Zoo do Rio dobra distribuição de sorvetes para refrescar animais no verão

Com dieta especial e alimentos congelados, elefantes, felinos e primatas ganham alívio extra contra o calor intenso na capital fluminense

Com a chegada do verão e temperaturas frequentemente acima dos 35 graus no Rio de Janeiro, o Zoológico do Rio adotou uma estratégia pouco comum, mas eficaz, para garantir o bem-estar dos animais: a produção de sorvetes naturais e alimentos congelados especialmente preparados para cada espécie. A iniciativa inclui desde picolés de frutas até grandes blocos de gelo com alimentos, consumidos diariamente por elefantes, felinos, primatas e ursos.

As informações são da Agência Brasil, que acompanhou a rotina do zoológico durante o período mais quente do ano. Um dos exemplos mais emblemáticos é o da elefanta Carla, de cerca de 50 anos, que chega a consumir até 50 quilos de “sorvete” por dia para suportar as altas temperaturas.

Responsável pelo controle alimentar dos animais, a zootecnista Karla Cunha explica que os alimentos congelados não levam açúcar nem conservantes e são produzidos internamente. Segundo ela, o impacto vai além do alívio térmico.

“Com o calor, percebemos que os animais ficam quietos, fatigados e apáticos. Com o sorvete, eles se movimentam mais e se refrescam. A apatia diminui no momento de prazer que eles têm”, afirma.

Produção dobrada e cuidados extras

Desde novembro, o zoológico passou a preparar cerca de 200 quilos de comida congelada, volume que dobrou em relação a outros períodos. Para isso, foi necessário investir na compra de um novo freezer, garantindo o armazenamento adequado dos alimentos.

A dieta varia conforme o hábito alimentar de cada espécie. Animais carnívoros, como tigres e onças, recebem carne congelada. Já os onívoros, como chimpanzés, consomem frutas batidas com iogurte ou apenas frutas congeladas. As preferidas são aquelas com alto teor de água, como melancia, melão e uva.

Além da alimentação especial, outras medidas foram adotadas para minimizar os efeitos do calor. A poda das árvores foi suspensa para aumentar as áreas de sombra, as jaulas passaram a contar com aspersores de água e a renovação da água corrente foi intensificada. Felinos, por exemplo, também ganharam banhos extras durante os dias mais quentes.

Estímulo físico e mental

O consumo dos alimentos congelados também funciona como uma forma de enriquecimento ambiental. Macacos e chimpanzés aprendem a lidar com os picolés de frutas no palito, enquanto os elefantes precisam usar a tromba e a força para quebrar grandes blocos de gelo e alcançar os alimentos.

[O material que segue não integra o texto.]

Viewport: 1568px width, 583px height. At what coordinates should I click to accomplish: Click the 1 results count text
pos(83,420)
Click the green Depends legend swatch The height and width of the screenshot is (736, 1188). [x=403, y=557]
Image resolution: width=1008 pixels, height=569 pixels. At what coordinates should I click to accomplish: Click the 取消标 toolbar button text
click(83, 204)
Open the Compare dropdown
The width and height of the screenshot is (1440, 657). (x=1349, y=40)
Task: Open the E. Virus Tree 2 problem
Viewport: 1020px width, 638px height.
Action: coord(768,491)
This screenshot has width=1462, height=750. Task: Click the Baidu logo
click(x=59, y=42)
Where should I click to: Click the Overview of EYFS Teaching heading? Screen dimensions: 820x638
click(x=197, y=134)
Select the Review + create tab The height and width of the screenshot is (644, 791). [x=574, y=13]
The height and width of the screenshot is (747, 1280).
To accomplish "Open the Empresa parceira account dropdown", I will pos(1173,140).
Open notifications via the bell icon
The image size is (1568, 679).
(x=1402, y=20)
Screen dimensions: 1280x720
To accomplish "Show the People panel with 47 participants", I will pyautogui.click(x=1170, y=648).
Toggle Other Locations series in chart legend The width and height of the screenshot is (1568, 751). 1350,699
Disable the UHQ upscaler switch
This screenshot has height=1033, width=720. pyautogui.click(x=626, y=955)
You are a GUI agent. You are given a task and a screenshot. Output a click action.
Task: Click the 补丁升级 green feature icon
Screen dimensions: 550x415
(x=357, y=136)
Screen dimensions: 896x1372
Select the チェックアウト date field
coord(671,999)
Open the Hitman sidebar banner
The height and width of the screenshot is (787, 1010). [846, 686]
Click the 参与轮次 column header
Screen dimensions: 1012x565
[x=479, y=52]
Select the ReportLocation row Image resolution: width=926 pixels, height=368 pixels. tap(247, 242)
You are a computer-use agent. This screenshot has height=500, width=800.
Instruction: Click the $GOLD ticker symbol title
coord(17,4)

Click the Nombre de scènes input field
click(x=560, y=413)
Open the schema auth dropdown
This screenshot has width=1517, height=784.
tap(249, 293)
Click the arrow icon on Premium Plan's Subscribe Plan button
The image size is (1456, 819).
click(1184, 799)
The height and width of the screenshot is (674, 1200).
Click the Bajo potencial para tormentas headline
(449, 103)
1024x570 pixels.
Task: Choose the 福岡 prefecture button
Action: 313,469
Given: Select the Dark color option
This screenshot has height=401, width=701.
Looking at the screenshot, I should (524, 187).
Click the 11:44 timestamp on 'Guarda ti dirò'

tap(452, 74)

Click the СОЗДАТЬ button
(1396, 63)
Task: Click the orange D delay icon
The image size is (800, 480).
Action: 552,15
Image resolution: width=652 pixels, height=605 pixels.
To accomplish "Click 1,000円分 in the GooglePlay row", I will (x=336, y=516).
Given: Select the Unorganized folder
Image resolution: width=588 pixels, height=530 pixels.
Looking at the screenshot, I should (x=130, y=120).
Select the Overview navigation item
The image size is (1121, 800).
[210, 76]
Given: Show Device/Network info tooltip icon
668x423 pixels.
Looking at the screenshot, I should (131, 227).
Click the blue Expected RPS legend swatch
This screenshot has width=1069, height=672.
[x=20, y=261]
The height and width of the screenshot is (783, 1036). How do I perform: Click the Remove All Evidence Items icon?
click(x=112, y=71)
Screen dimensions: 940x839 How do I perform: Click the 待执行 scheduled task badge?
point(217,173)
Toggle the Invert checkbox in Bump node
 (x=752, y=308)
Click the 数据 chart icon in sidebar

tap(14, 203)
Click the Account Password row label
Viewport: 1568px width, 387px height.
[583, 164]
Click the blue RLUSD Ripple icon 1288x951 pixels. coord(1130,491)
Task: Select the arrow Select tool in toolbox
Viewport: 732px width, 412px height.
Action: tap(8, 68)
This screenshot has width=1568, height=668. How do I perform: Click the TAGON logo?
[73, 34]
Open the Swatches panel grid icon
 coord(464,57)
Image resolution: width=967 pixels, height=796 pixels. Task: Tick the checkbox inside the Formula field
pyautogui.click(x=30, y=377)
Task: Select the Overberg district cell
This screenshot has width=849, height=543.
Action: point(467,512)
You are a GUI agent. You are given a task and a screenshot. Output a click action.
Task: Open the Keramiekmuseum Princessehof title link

“Tudo isso vai ativando o raciocínio e a memória e faz com que o animal aumente a atividade física. Eles interagem, e isso aguça os sentidos, como olfato e paladar”, explica Karla Cunha.

A zootecnista ressalta ainda que oferecer sorvete comum aos animais seria prejudicial. O açúcar pode provocar diabetes e problemas dentários, como cáries, o que torna indispensável a preparação controlada dos alimentos dentro do próprio zoológico.

Verão também chama atenção dos visitantes

A dieta especial segue até março, quando termina o verão. Até lá, os visitantes podem observar os animais se refrescando principalmente no fim da manhã e no início da tarde, horários de maior calor.

Em um desses dias, quando os termômetros marcaram 36,4 graus Celsius, segundo o Sistema Alerta Rio, o estudante Gabriel Machado, de 5 anos, visitava o zoológico com a família.
“Está muito calor mesmo. Meu pai até colocou ar-condicionado lá em casa. Para o bicho, o jeito é tomar picolé”, disse, entre risos.

Durante um passeio organizado por uma colônia de férias da UPP da Rocinha, os amigos Hiago Silva e Felipe Barbosa, ambos de 10 anos, também se surpreenderam com a cena. Enquanto Hiago achava que nem os picolés davam conta do calor, Felipe discordava: “É claro que dá jeito!”. Em um ponto, porém, os dois concordaram: nunca tinham visto animais tomando sorvete antes.